The thought had occurred to him. When Seth had been at school the art teacher, Mr Strutt, had urged him to go to art college. There was a place in London, at St Martin’s, where he could go. Mr Strutt had a friend there who was a tutor. He could put in a good word.

Seth’s pa, when he’d told him what Mr Strutt had said, had laughed the idea down and said that no son of his was going to be a pansy artist.

‘Know so,’ Olly said now. ‘Of course, you’d need to starve in your garret for a bit while you made your name. Drink absinthe, maybe? Cut an ear off? Have a naked muse or three draped over a chaise longue? Go—’

‘Oh, shut up!’ Seth laughed.

And the laugh felt good.

He’d done his best to forget the letters thing from Caunter, tried his best – in front of Emma at least – to pretend that it hadn’t happened. But he sensed an uneasiness at times between them. And now more uneasiness coming up with the Smythe wedding waiting in the wings. Emma was getting more excited by the day about what she was going to cook, how she was going to present it, all the possibilities that she was sure were going to open up for after everyone had seen what a good job she’d made of the buffet.

He’d eaten more bûche de Noël than a man could reasonably be expected to eat in a lifetime while she perfected the recipe. He only hoped Smythe would appreciate her efforts and pay Emma well for her services.

‘Better go,’ Olly said. ‘The day nurse’ll be standing by the door with her coat on and her bag in her hand waiting to be relieved of her duties and Ma will be wondering who the hell I am when I serve up her dinner. If she eats it.’

There was a catch in Olly’s voice both men did their best to ignore.

Olly’s ma was getting thinner by the day, more confused by the hour, more frail by the minute. It would be a happy release all round if she went quietly in her sleep, but she seemed to be hanging on – defying all the doctor’s predictions. Sometimes Seth wondered why.
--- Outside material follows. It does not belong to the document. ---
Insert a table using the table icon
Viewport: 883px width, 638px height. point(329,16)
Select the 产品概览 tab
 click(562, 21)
Seth had agreed not to leave the boatyard until either Olly’s ma died, after which Olly could run it with a clear head again, or someone came along to buy it. Canada, for now, was on the proverbial back burner.
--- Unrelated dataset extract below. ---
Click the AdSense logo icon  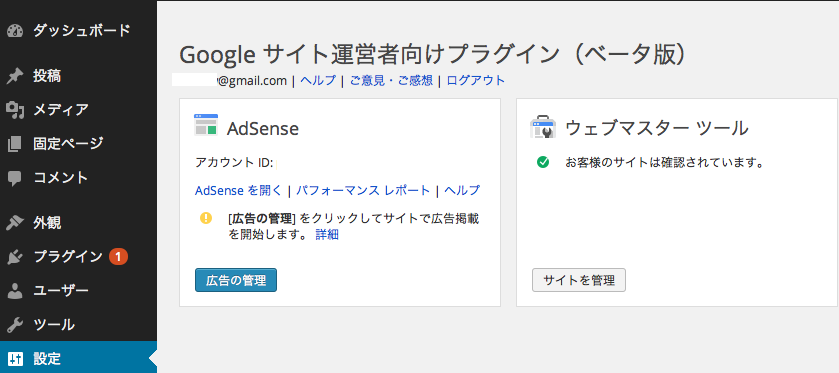(x=206, y=125)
But it hadn’t escaped Seth’s notice that the card offering Olly’s business for sale had been taken out of Bettesworth’s window. Not that he was going to mention that to Olly. God no, the man had enough to worry about.

As, Seth thought, do I.

Emma hadn’t become pregnant yet, not even a false alarm. And she wasn’t the only one concerned as to why that might be.